Quizzed on the investor call about which services are driving growth, Maestri answered: “It [Apple Pay] doesn’t provide a meaningful financial contribution at this point, but as we look at the amount of transactions that are going through Apple Pay right now and we think ahead for the long term, that could be an interesting business for us as well,” after name-checking apps and music.

Earlier, the company said Apple Pay is generating “more than five times” the transaction volume of a year ago and is attracting one million new users per week.

Growth is partly the result of the payment service being rolled out to more markets. It is currently available in six countries, following recent launches in China and Singapore. A year ago, Apple Pay was only available in the US.

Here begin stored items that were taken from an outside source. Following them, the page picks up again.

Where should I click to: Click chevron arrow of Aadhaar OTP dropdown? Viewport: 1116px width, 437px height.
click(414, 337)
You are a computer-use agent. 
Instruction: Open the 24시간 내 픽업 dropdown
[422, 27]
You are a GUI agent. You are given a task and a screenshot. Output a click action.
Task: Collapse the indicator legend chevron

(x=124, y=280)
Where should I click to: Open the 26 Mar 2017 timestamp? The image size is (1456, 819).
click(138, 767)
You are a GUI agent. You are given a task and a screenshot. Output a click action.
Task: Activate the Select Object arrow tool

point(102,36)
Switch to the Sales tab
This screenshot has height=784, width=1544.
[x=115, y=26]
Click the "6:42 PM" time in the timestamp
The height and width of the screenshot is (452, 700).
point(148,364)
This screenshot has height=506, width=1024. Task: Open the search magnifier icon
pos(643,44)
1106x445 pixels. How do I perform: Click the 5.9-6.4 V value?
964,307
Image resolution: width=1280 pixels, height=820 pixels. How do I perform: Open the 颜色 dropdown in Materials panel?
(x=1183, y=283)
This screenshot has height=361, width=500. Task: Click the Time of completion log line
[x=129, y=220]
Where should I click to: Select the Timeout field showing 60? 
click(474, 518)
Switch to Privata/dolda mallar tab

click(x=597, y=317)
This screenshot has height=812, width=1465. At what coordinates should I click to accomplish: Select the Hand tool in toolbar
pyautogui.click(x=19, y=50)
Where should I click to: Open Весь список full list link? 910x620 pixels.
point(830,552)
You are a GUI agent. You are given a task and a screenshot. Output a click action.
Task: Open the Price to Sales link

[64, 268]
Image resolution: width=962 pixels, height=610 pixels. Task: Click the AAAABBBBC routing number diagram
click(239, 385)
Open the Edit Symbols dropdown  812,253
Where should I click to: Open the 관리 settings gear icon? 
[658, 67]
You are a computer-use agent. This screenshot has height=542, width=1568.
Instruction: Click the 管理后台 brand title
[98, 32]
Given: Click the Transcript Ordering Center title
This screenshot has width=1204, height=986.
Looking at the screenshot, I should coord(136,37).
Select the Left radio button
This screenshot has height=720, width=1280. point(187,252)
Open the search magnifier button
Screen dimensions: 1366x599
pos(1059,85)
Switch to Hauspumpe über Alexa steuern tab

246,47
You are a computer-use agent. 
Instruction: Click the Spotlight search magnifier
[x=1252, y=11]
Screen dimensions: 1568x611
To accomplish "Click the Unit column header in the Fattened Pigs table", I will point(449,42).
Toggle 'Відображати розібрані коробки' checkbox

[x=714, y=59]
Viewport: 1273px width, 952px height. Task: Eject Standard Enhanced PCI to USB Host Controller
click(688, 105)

Since the year-ago results, the service has expanded to the UK, Canada and Australia (followed by China and Singapore). In three of the six countries (Canada, Australia and Singapore), the payment service is only available at present to American Express cardholders, which limits its uptake to a specific demographic, but still Apple has significantly broadened the payment service’s coverage over the past 12 months.

There are more than 10 million contactless-ready locations in the countries where Apple Pay has launched, including over 2.5 million locations now accepting Apple Pay in the US. More expansion of Apple Pay is “coming soon”, the company added.

The performance of services in general was arguably the highlight of the Apple results, which saw 20 per cent growth to $5.99 billion. The App Store revenue was up 35 per cent “to beat last quarter’s all-time record”, and Apple Music now has more than 13 million paying subscribers, leading to “an inflection point” following many quarters of decline in music sales from downloads.